**MATERIALS PROVIDED**
————————

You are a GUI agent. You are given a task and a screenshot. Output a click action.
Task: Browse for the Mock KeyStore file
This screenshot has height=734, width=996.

————————

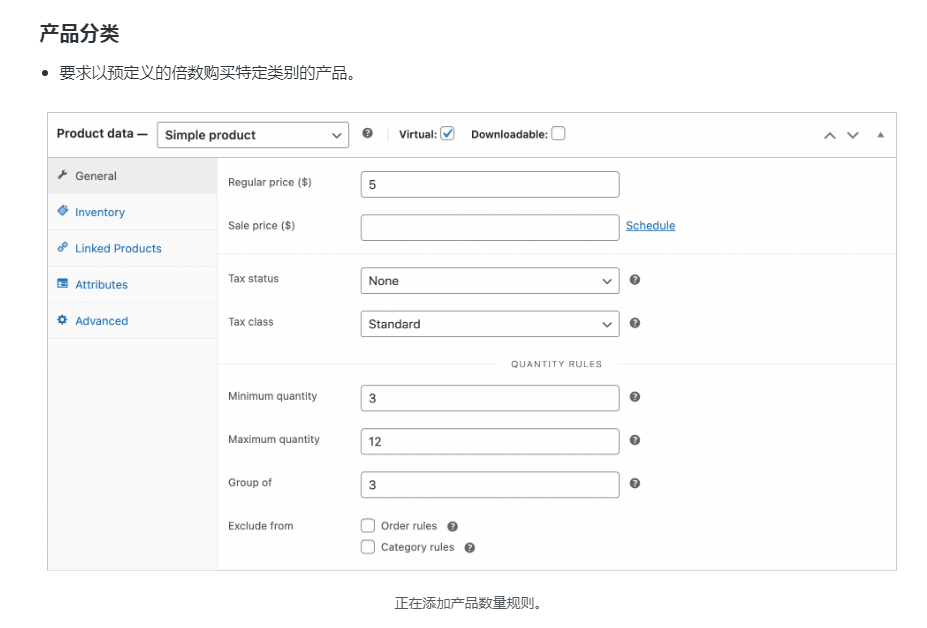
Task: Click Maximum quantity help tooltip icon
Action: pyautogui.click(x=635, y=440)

————————

**DIRECTIONS FOR THIS TASK**
Looking at the entries above, can you reproduce exactly the lines from the one that holds "Task: Browse for the Mock KeyStore file" through the one that holds "This screenshot has height=734, width=996.", and only those?

**ANSWER BOX**
Task: Browse for the Mock KeyStore file
This screenshot has height=734, width=996.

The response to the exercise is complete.